Lost in the middle of nowhere – though in England, this is pretty much impossible – and low on fuel, they call in on the first house they find, inhabited by middle-aged spinster Miss Perkins, who has no phone, so invites them to spend the night and wait for the gardener to swing by, who should be able to help them out. Unlike the original film, our Samaritan doesn’t rattle around a huge mansion, but a relatively regular looking and sized house.

unhinged 2017

During the night, the women hear raised voices coming from a garden shed: Standard “why are those sluts here?” stuff, and the next day people start to wander off around the local woodland where they’re attacked by the veil and wedding dress wearing killer, who has also acquired the Halloween mask one of the group inexplicably brought along. Only time will tell if the same wackadoo theatrics that were going on at the Penrose mansion are occurring here…
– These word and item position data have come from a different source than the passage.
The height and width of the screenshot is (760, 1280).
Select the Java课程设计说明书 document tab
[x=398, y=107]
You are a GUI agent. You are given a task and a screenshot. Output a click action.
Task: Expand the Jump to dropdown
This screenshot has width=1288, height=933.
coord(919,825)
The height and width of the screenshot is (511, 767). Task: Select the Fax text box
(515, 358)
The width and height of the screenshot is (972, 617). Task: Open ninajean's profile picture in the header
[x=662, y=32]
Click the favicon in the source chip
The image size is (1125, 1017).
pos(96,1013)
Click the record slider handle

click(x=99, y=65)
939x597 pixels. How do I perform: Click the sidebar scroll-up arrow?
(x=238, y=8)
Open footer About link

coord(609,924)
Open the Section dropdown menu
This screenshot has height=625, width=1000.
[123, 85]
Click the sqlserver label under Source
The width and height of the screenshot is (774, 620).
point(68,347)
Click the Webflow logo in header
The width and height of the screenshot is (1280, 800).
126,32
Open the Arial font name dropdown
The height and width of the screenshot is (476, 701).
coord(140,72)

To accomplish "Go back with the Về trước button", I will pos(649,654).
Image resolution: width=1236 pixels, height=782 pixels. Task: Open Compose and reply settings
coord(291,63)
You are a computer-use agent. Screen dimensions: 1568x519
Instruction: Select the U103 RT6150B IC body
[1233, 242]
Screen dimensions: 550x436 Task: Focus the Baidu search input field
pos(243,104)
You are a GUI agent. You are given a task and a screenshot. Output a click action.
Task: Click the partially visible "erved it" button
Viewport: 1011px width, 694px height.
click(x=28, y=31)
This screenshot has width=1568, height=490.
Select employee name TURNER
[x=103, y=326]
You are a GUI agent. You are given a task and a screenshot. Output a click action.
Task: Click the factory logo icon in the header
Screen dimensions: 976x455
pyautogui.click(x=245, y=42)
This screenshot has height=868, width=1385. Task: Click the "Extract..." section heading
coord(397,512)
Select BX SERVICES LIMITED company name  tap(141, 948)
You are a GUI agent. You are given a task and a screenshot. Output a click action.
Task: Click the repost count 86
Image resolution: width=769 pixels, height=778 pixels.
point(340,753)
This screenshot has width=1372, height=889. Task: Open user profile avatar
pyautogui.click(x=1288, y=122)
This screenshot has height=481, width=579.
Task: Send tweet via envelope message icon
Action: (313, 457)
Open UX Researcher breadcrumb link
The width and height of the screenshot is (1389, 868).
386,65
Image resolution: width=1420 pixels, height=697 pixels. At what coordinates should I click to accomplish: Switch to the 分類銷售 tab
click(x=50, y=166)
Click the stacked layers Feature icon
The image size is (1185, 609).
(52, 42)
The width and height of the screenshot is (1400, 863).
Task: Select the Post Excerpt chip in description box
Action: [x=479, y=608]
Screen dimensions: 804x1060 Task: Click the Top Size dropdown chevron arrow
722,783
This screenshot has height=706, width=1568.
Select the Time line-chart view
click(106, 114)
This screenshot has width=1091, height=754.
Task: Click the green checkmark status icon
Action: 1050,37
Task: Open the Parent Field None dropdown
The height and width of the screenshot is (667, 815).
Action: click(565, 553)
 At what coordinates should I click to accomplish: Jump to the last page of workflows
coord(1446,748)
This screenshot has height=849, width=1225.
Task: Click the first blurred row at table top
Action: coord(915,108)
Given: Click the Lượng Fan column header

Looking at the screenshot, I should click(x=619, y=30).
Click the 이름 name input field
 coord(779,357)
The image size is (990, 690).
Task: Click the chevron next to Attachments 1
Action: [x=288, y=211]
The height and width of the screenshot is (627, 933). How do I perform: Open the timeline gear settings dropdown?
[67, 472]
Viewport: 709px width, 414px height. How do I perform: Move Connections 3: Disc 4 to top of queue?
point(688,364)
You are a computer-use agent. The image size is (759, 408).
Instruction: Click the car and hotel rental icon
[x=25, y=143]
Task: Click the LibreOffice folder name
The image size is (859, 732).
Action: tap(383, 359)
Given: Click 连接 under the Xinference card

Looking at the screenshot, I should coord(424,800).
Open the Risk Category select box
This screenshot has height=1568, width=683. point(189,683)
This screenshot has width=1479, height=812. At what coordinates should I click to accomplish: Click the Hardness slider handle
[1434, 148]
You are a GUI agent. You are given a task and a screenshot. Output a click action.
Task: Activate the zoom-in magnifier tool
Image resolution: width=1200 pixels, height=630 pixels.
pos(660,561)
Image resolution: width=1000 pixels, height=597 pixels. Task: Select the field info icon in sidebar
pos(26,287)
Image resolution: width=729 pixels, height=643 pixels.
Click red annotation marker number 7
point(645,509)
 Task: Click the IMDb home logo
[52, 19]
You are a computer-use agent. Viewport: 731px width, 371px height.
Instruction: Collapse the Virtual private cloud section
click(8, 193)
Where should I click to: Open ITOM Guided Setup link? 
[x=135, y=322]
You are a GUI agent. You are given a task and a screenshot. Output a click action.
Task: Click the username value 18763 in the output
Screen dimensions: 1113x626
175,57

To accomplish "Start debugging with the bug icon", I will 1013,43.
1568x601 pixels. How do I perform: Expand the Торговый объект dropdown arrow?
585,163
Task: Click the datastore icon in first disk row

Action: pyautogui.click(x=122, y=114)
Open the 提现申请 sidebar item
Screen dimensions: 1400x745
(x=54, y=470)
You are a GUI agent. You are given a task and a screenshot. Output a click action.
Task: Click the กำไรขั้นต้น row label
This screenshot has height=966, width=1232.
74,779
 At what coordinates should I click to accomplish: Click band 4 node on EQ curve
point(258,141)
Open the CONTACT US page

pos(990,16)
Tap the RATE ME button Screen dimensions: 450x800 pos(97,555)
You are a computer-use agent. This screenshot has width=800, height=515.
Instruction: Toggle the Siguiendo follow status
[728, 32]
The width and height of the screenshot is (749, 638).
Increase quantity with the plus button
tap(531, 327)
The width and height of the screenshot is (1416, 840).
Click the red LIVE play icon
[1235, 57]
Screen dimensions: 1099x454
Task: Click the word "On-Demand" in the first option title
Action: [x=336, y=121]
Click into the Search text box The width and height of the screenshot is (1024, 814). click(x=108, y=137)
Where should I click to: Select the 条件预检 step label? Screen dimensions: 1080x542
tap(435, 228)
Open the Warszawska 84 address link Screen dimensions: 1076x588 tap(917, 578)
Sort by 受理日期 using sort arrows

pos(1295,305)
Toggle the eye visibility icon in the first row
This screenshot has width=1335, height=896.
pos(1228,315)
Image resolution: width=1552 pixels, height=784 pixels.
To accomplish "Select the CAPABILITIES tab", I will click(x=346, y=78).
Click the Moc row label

Lister makes for a good, likeable heroine, and there are some decent moments peppered throughout the later scenes as she first tries to escape and then engage the lunatic in a fight to the death, plus a couple of creepy visuals earlier on – the killer dressed in their garb slowly sliding out of view behind a door in the middle of the night is superbly unsettling, plus cellphone lights in dingy loft spaces, and the cringetastic sound of a metal rake being dragged across concrete.

unhinged 2017

Sadly, much of what I was impressed with sank the film decided firstly to throw in another lesbian make-out scene and then kills them – and only them – off. I doubt this was an intentionally homophobic move on the part of the creators, more a coincidence tied in with the ongoing box-ticking mission of low-budget horror filmmakers to feature hot girls making out in the first place, under the illusion that such inclined straight men are the only demographic worth appealing to. Still, that the only victims are those with fluid sexuality leaves a sour aftertaste from an otherwise okay production, which, with some more cash thrown at it (and a bigger house) could’ve pushed it up the rankings a fair distance; Allen has a good eye for finding creepiness in the ordinary and could be one to watch.

But The Beaten Track is way better.

Blurb-of-interest: Michelle Archer was in 12 Deaths of Christmas.